THE TASKS
A) According to the spherical trigonometry exercise, what is its stated objective?
B) Reproduce the stretch of the spherical trigonometry exercise from "substituting the above" through "trigonometry click here.".

SELECTED PASSAGE
=-=-=-=-=

**Exercise 2 – The application of spherical trigonometry in the solution of navigational problems.**

This post continues the series of navigation related exercises which were requested by navigation and maths teachers. When the post expires, its contents will be included under the menu heading ‘Navigation Exercises’ on the home page.

**Objective.** To exercise the application of the cosine rule in the solution of spherical triangles.

**Part 1. ****Revising the application the cosine rule in the solutions of plane triangles.**

**Task:** Use the cosine rule to find side a in the triangle shown in the diagram above given that: b = 8 cm, c = 3 cm, A = 32^{o}

Reminder. The cosine rule states that a^{2} = b^{2} + c^{2} – 2bc Cos.(A)

**Suggested Solution:**

a^{2} = b^{2} + c^{2} – 2bc Cos.(A)

substituting the above values gives: a^{2} = 73 – 48 Cos.(32^{o})

= 32.3 cm

therefore, a = 5.68 cm

**Part 2. Applying the cosine rule in the solution of a spherical triangle.**

To revise spherical trigonometry click here.

As explained in the link above, we amend the cosine rule when we are working with spherical triangles. For example, to find side a in the spherical triangle shown in the diagram below we have: Cos(a) = [Cos(b) . Cos(c)] +[Sin(b) . Sin(c) .Cos(A)]

**Example**. Find side a given that b = 7.5m., c = 5.9m., A = 49^{o}

**Suggested Solution:**

Cos(a) = [Cos(b) . Cos(c)] +[Sin(b) . Sin(c) .Cos(A)]

Substituting the values given above, we have:

Cos(a) = [Cos(7.5).Cos(5.9)] + [Sin(7.5). Sin(5.9).Cos(49^{o})]

= [0.991 x 0.995] + [0.13 x 0.10 x 0.66]

= 0.986 + 0.009

= 0.995

therefore a = 5.73m.

=-=-=-=-=

DATA SUPPLIED
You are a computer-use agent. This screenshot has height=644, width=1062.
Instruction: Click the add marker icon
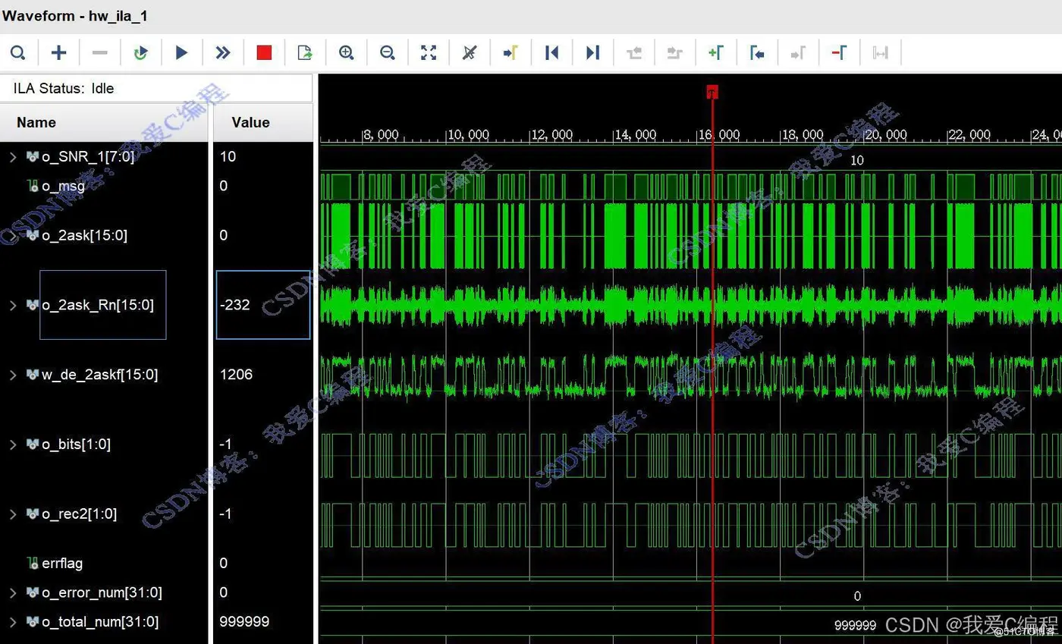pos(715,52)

=-=-=-=-=

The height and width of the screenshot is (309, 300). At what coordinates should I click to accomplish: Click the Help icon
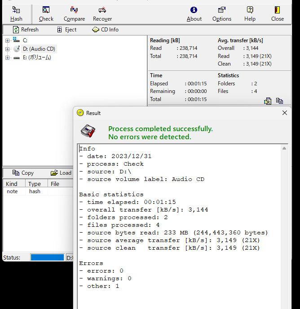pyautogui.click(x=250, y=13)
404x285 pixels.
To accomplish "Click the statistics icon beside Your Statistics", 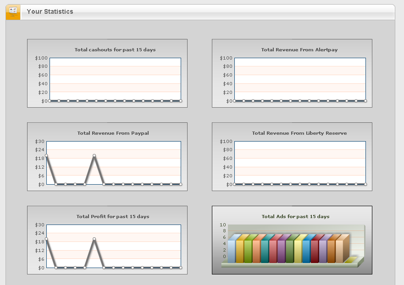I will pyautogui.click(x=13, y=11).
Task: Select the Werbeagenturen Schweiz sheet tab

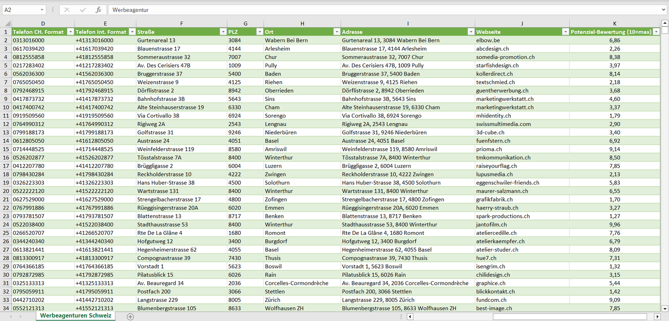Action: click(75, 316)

=-=-=-=-=

FULL ANSWERS
A) To exercise the application of the cosine rule in the solution of spherical triangles.

B)
substituting the above values gives: a^{2} = 73 – 48 Cos.(32^{o})

= 32.3 cm

therefore, a = 5.68 cm

**Part 2. Applying the cosine rule in the solution of a spherical triangle.**

To revise spherical trigonometry click here.